_Text shown:_

* * * * * * *

Kelly McMasters: Thank you so much, Zibby. I’m thrilled to be here. It’s really exciting.
Zibby: As I was just saying to you before we started, I am a hundred percent obsessed with this book. It’s the best book I’ve read in so long. It’s so good. It’ll be the September book club pick for Zibby’s Book Club. That’s great. Also, we’ve started all these local chapters, so now people can read not just virtually, but all over. Hoping to grow that even more by September. In fact, if anyone listening wants to start a book club chapter, you can email info@zibbysbookclub.com and start your own chapter. We’ll give you all the tools you need. This book is so good. Everyone has to read it.
Kelly: Thanks, Zibby. That means the world, especially as somebody who has traveled some similar roads.
Zibby: I also really love Maggie Smith’s book. I was on Instagram and watching — obviously, you were at her event and supporting her and loved her book, as did everybody. I do feel like the two of them go hand in hand, those two books. In fact, if anyone is ever getting a divorce, this should be the gift package. Okay, here you go. Just read these two books. End of story.
Kelly: I love that. Yes, Maggie’s book is amazing. I was so thrilled when she read mine and wrote her beautiful blurb for The Leaving Season. I hope maybe what you’re talking about is that both books, even though they are covering some really difficult terrain, ultimately, they are stories of hope and renewal. That is what I think I needed when I was going through the divorce especially, what I still need every day even though I’m way past it. That’s what I hope that this book can ultimately be.
Zibby: Yes. It’s about reinvention. It doesn’t have to be divorce. It could be anything you’re going through that didn’t go the way you thought or for anyone who’s felt like there was a time in their life when they were kind of losing themselves a little bit for whatever the reason, career, loss, relationships. There’s so many ways we lose touch with ourselves. This is all about getting back to it, and hers in a way. Maybe I should back up. Kelly, why don’t you tell listeners what The Leaving Season is about?

* * * * * * *

_Collected data:_
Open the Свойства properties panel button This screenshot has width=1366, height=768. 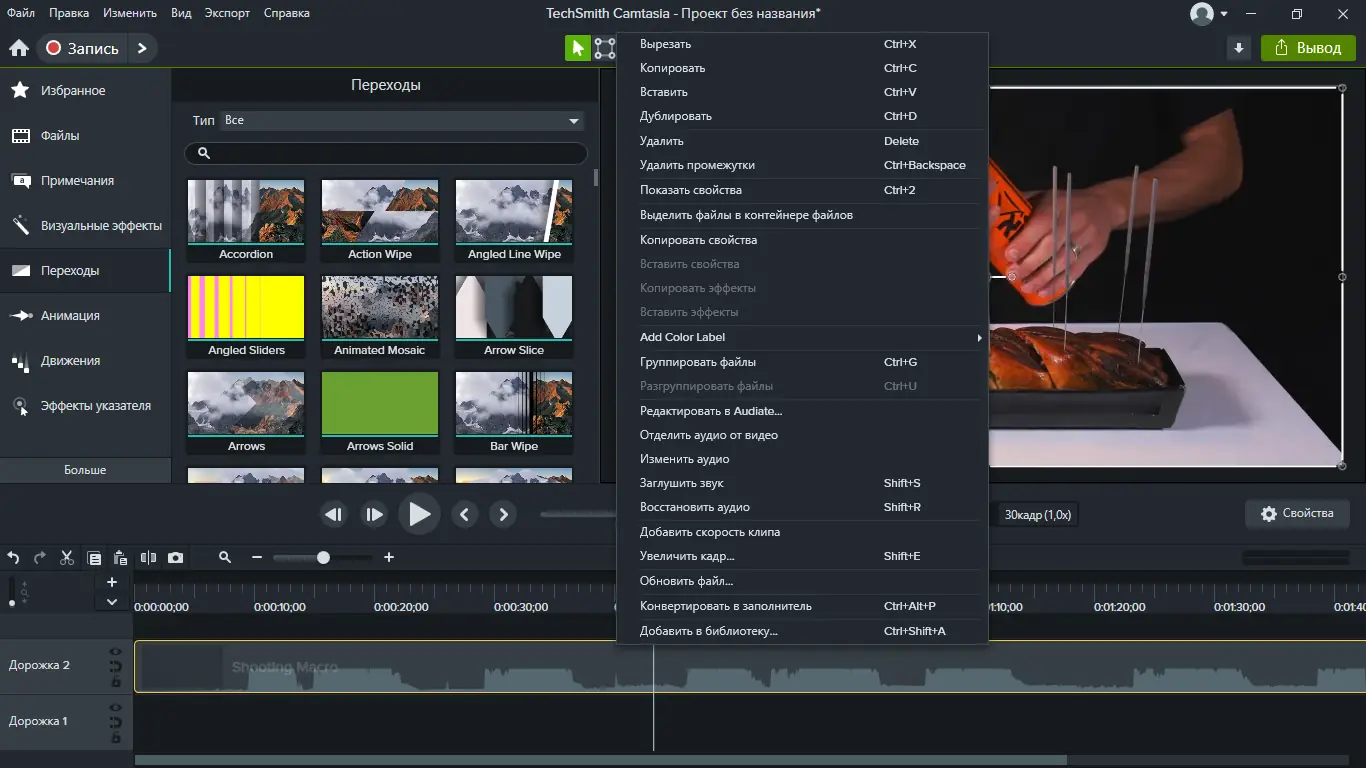pos(1297,514)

* * * * * * *

_Objectives:_
a - Translate this sentence from the interview into Spanish: "That means the world, especially as somebody who has traveled some similar roads."
b - Write out the part of the interview from "Kelly McMasters: Thank" up to and including "to read it.", word for word.
The listing is separate material and has no connection to the interview.

_Answers for the tasks:_
a - Eso significa muchísimo, sobre todo para alguien que ha recorrido caminos parecidos.

b -
Kelly McMasters: Thank you so much, Zibby. I’m thrilled to be here. It’s really exciting.
Zibby: As I was just saying to you before we started, I am a hundred percent obsessed with this book. It’s the best book I’ve read in so long. It’s so good. It’ll be the September book club pick for Zibby’s Book Club. That’s great. Also, we’ve started all these local chapters, so now people can read not just virtually, but all over. Hoping to grow that even more by September. In fact, if anyone listening wants to start a book club chapter, you can email info@zibbysbookclub.com and start your own chapter. We’ll give you all the tools you need. This book is so good. Everyone has to read it.